Dmitri Dmítrievich Shostakovich (Saint Petersburg, September 25, 1906-Moscow, August 9, 1975) was a composer and pianist Soviet, one of the most important musicians of the twentieth century.

Shostakovich became famous in the early years of the Soviet Union, with works such as the Symphony No. 1 or the opera The nose, which combined with great originality the Russian tradition and modernist currents from the West.

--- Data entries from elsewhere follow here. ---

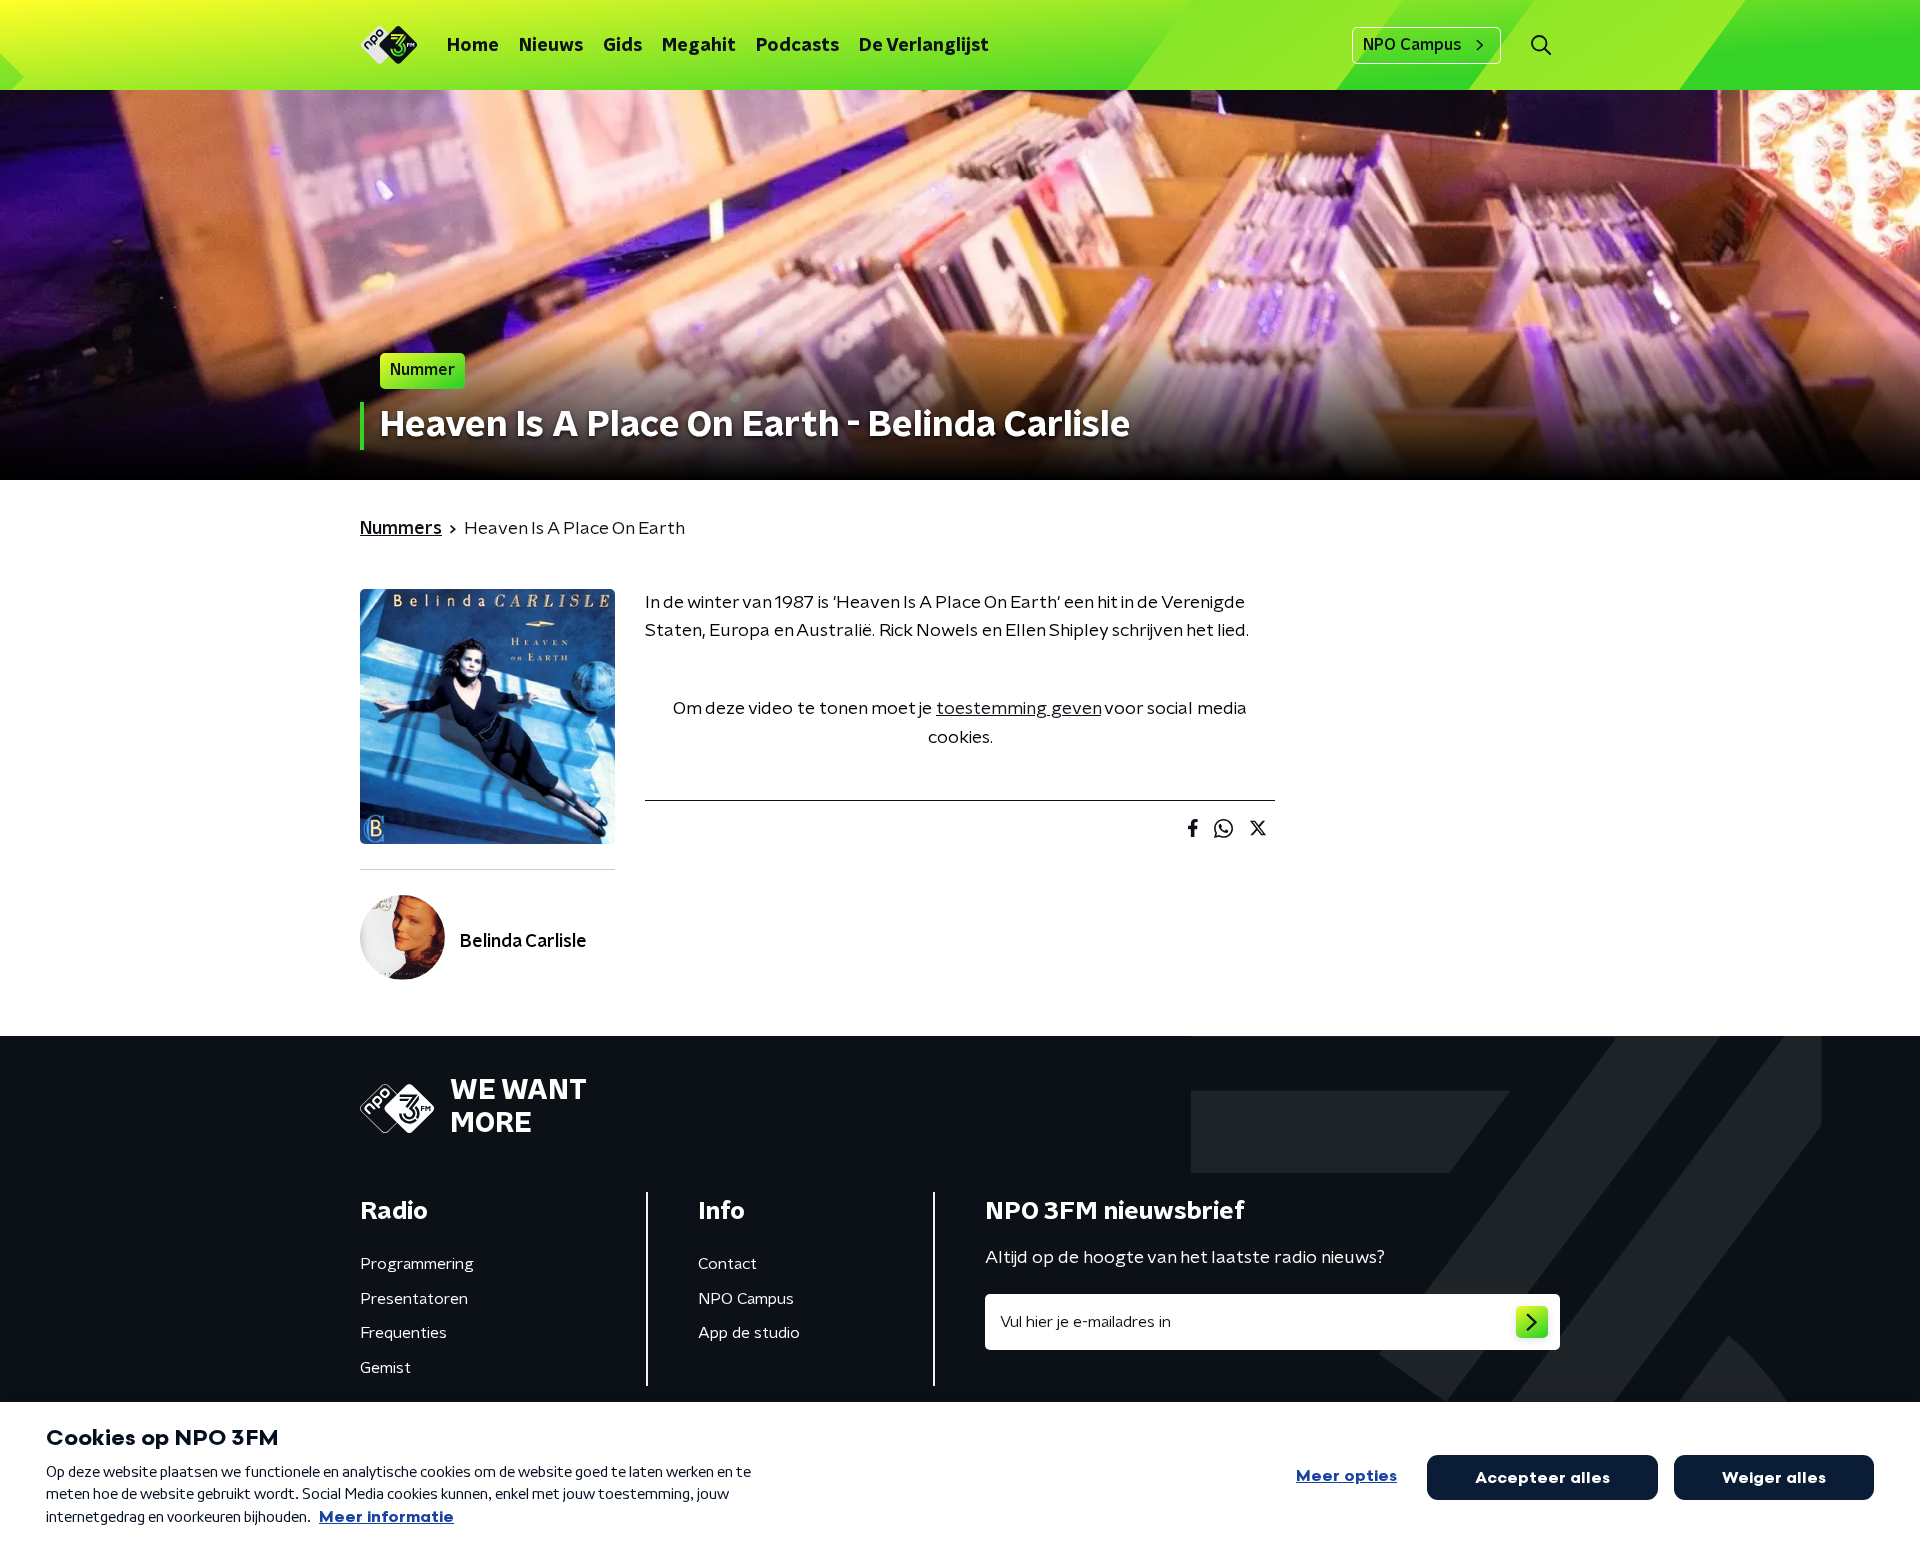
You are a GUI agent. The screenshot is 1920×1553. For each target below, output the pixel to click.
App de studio (749, 1333)
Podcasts (797, 46)
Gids (622, 46)
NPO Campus (1412, 45)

Subsequently, his music was sometimes denounced as decadent and reactionary and others, praised as representative of the new socialist art by the Communist Party of the Soviet Union (CPSU). In public, he always showed loyalty to the Soviet system, he held important responsibilities in the artistic institutions, he accepted to belong to the CPSU in 1960 and became a member of the Supreme Soviet of the USSR. His attitude towards the government and the Soviet state has been the subject of bitter controversy and it has been hotly debated whether or not he was a clandestine dissident in front of the USSR.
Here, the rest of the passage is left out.